Texte fourni -
⁂
Pour vendre des sous-marins au Chili en 1997, Jacques Chirac et Lionel Jospin ont laissé la Direction des constructions navales faire appel aux services d’un des conseillers les plus proches du général Pinochet. Et ce contrat juteux court encore !
À la fin de l’année 2006, le sous marin chilien « le Carrera » quittait le chantier espagnol de Carthagène en direction de Talcahuano au Chili. La construction du navire avait été le résultat d’une coopération fort réussie entre les Français de la Direction des Constructions Navales (DCN) et les Espagnols du groupe Navantia. Le sous-marin arrivait enfin à bon port après un périple de 8500 miles C’était le deuxième du genre livré aux Chiliens.
C’était au printemps 1997 qu’avait été signé ce contrat entre Français, Espagnols et Chiliens. En France, la fâcheuse dissolution de l’Assemblée Nationale par Chirac avait donné les rênes du gouvernement à Lionel Jospin et aux socialistes. Au Chili, le sympathique général Pinochet, qui avait organisé le coup d’état militaire sanglant contre Allende, n’était plus au pouvoir, mais était resté le chef d’Etat-major de l’Armée. Son influence était, comme on va le découvrir, encore considérable.
Les deux sous-marins livrés au Chili n’avaient jamais été expérimentés ailleurs. Dans ces conditions, le contrat fut particulièrement dur à arracher pour les Français et les Espagnols. Lesquels firent appel à deux consultants efficaces, du nom de Pedro Felix de Aguirre et de Francesco Muzard. Tous deux, pour leur efficacité présumée, touchèrent quelques gâteries, dont témoignent les deux contrats que Bakchich s’est procurés (voir ci dessous)
Bakchich a voulu en savoir plus sur ces deux entremetteurs. Le premier, Francisco Muzard , est le fils d’un gaulliste historique et reste encore aujourd’hui l’un des patrons de l’Ump en Amérique Latine. Plus intéressant est le parcours de Pedro Felix de Aguirre, un homme de l’ombre qui fut, jusqu’à l’arrestation de Pinochet à Londres, le fidèle d’entre les fidèles. Le pauvre Aguirre est aujourd’hui disparu, son fils, avocat, a repris la plupart de ses affaires.
Le visage de Pedro Felix de Aguirre Lamas est inconnu de la plupart des chiliens. Et il n’apparaît pas dans les fichiers de Google ou autres banques de données. Dès les années 80, l’ami Pedro Felix apparaît dans plusieurs sociétés dont la famille de Pinochet est partie prenante ; on y trouve aussi des officiers importants de la « Fuerza Aerea » (Forces aériennes chiliennes). Pendant la dictature, De Aguirre s’enrichit dans la vigne et les armes, comme le décrit le journaliste d’El Pais, Ernesto Ekaiser, dans son livre Moi Augusto. Pedro Felix de Aguirre était particulièrement proche de Lucia Pinochet, la fille aînée d’Augusto, ainsi que de l’épouse, l’avenante « Dona Lucia ». Rien de nature à troubler, apparemment, nos officiers de la DCN qui prirent langue avec lui.
⁂
Lignes de données -
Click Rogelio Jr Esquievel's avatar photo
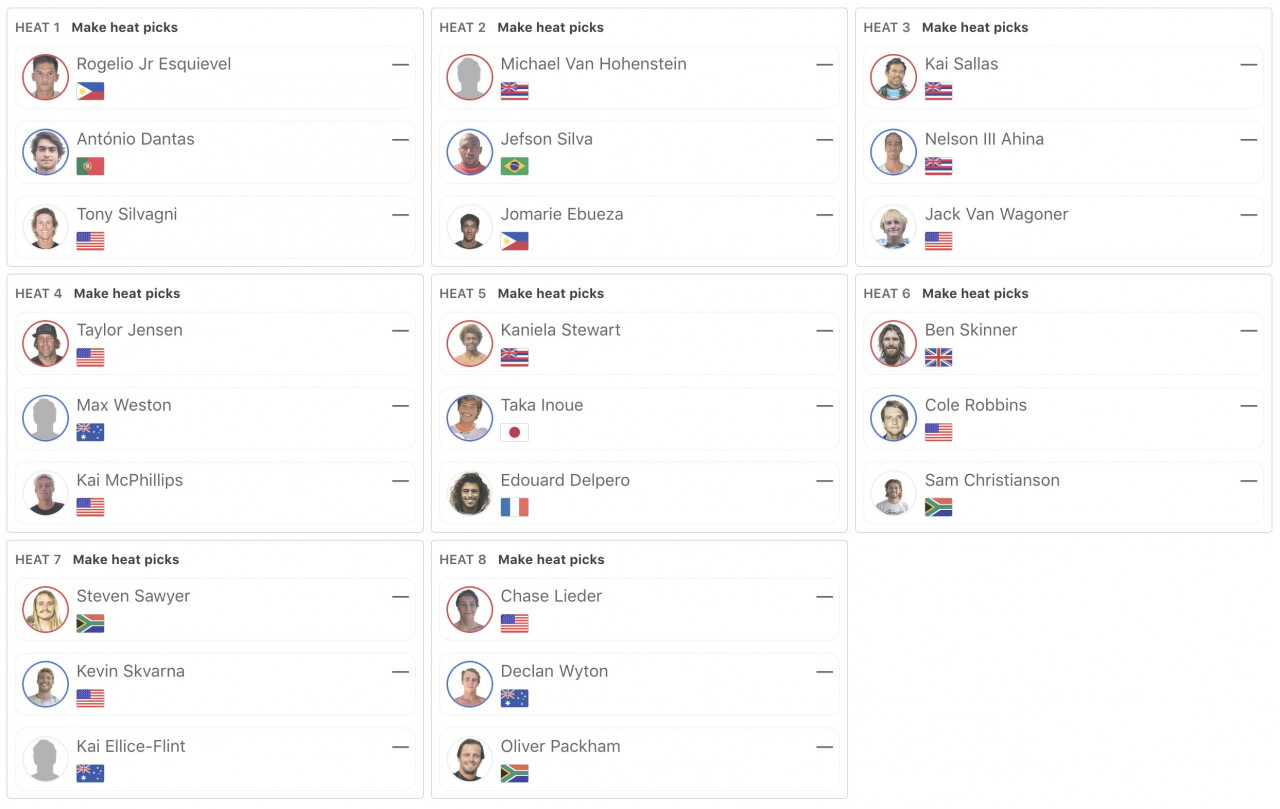The height and width of the screenshot is (809, 1280). pos(46,77)
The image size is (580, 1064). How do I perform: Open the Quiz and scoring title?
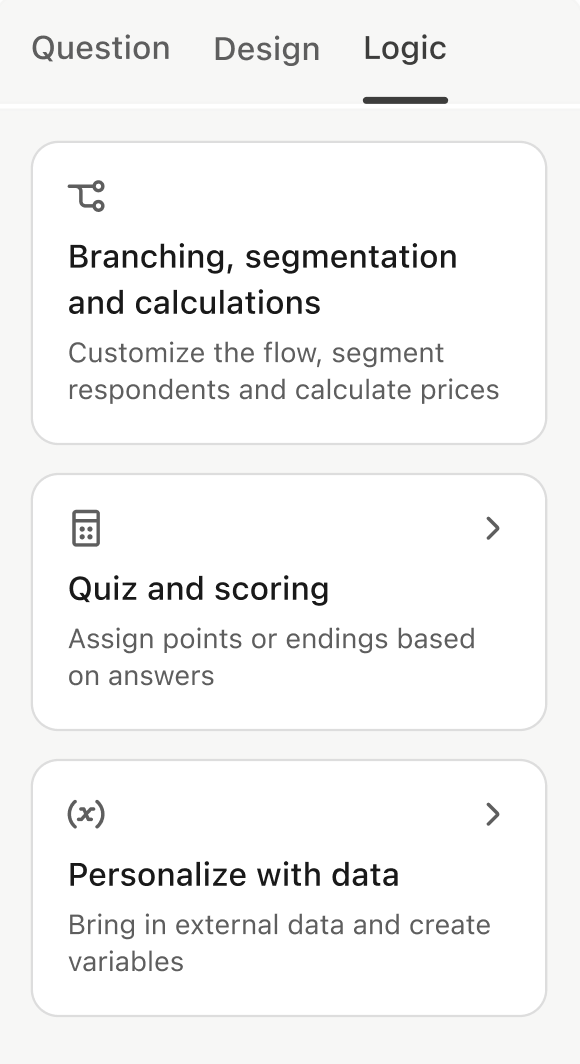coord(199,588)
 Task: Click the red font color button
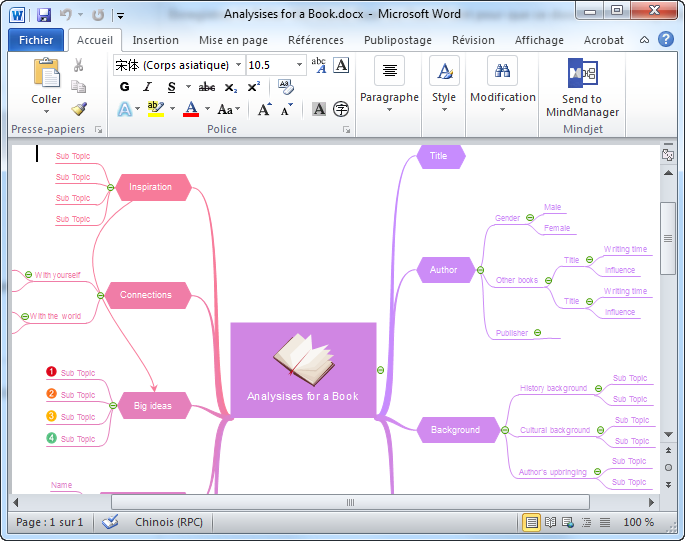(x=191, y=110)
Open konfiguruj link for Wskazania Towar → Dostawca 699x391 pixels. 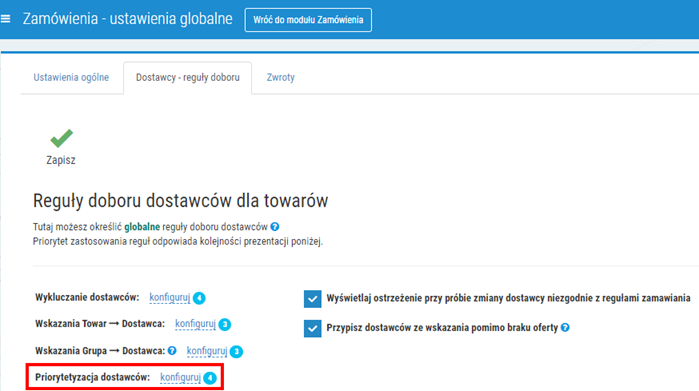click(195, 324)
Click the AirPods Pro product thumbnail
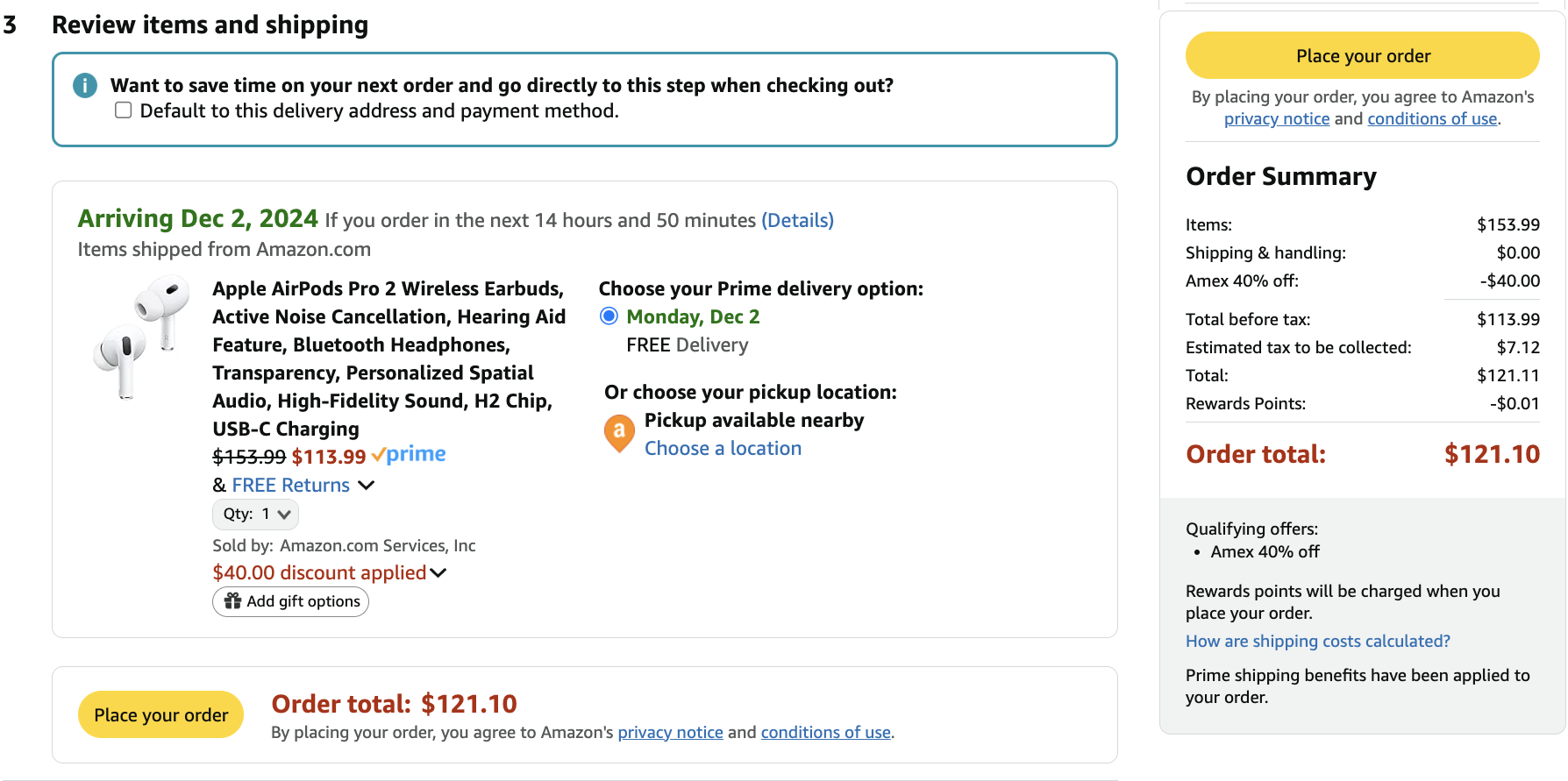 140,337
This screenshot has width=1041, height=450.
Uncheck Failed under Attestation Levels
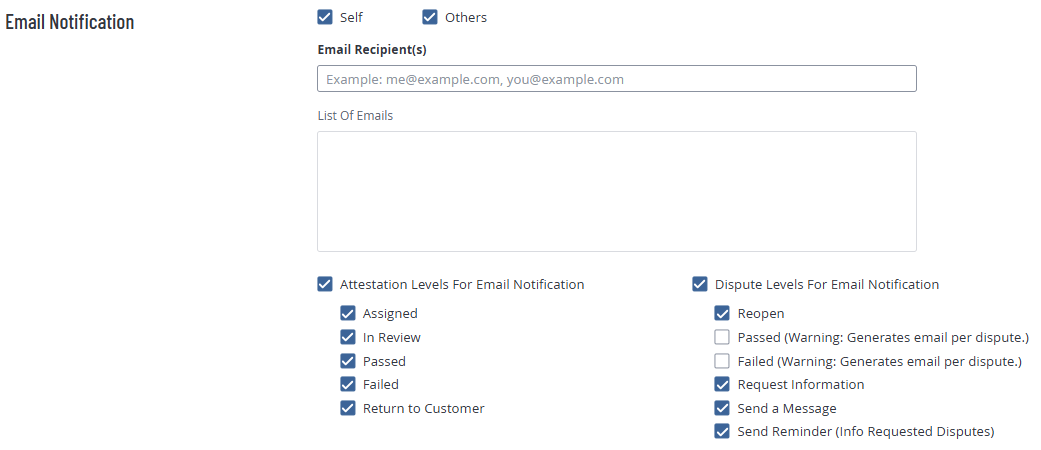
⁂
Exercices à faire -
**1.** Les affirmations (a), (b) et (c) s'accordent-elles avec le texte sur la vente de sous-marins au Chili ? Répondez chaque fois par oui ou par non, en citant mot pour mot les termes du texte qui tranchent. (a) Le sous-marin « le Carrera » a été le premier de ce type livré aux Chiliens. (b) Le contrat entre Français, Espagnols et Chiliens a été signé au printemps 1997. (c) Pedro Felix de Aguirre était proche de Lucia Pinochet.
**2.** Reprenez le texte sur la vente de sous-marins au Chili à la suite de sa dernière phrase.

Liste des réponses -
**1.**
(a) Non : « C’était le deuxième du genre livré aux Chiliens. »
(b) Oui : « C’était au printemps 1997 qu’avait été signé ce contrat entre Français, Espagnols et Chiliens. »
(c) Oui : « Pedro Felix de Aguirre était particulièrement proche de Lucia Pinochet, la fille aînée d’Augusto »

**2.**
C’est lui qui fit quelques enquêtes discrètes pour le compte de Pinochet sur le degré d’avancement des enquêtes des juges espagnols sur le compte du bon général. Il tenta de convaincre Pinochet qu’il devait s’entretenir avec le magistrat espagnol Garcia Castellon, un conservateur qui était prêt à classer le dossier Ce que l’ancien dictateur ne fit pas.
Les secrets que cet entrepreneur et ami de la famille connaissait sur la fortune des Pinochet ont intéressé un moment les deux juges chiliens Sergio Munoz et Juan Guzman. Ces deux là auraient du s’intéresser de plus près aux secrets de la DCN Internationale (DCNI).
Pedro Felix de Aguirre laissa de mauvais souvenirs à ses partenaires français. On le vit piquer une colère contre les cadres de la Canadian imperial bank of commerce (CIBC), qui travaillait pour la DCNI, appeler le siège à Toronto, tempêter et dénoncer les retards de paiements. « Un mal élevé », explique un gradé du ministère de la Défense.
Depuis ce contrat chilien, d’autres sous marins du même type ont été vendus par les Français et les Espagnols : six à la Malaisie et deux à l’Inde. Or les intermédiaires Chiliens qui ont favorisé la vente des premiers sous marins sont intéressé à la vente des suivants, comme l’atteste un document confidentiel à en tète de la DCNI daté du 17 décembre 1997 et adressé au capitaine chilien Alejandro Herrmann Hartung. Il y est indiqué que pour chaque navire vendu à un autre pays, les Chiliens toucheront six millions de francs.
De quoi arrondir leur fin de mois, rien de plus. Comme on le verra demain mardi, l’époque bénie des gros contrats et des commissions rondelettes appartient bien au passé.
En matière d’armement, la France a parfois fait appel à des intermédiaires très peu recommandables : le général Paul Aussaresses l’a constaté, comme il le raconte dans son dernier livre, Je n’ai pas tout dit (éditions du Rocher), dont les bonnes feuilles avaient été publiées par L’Express en avril dernier.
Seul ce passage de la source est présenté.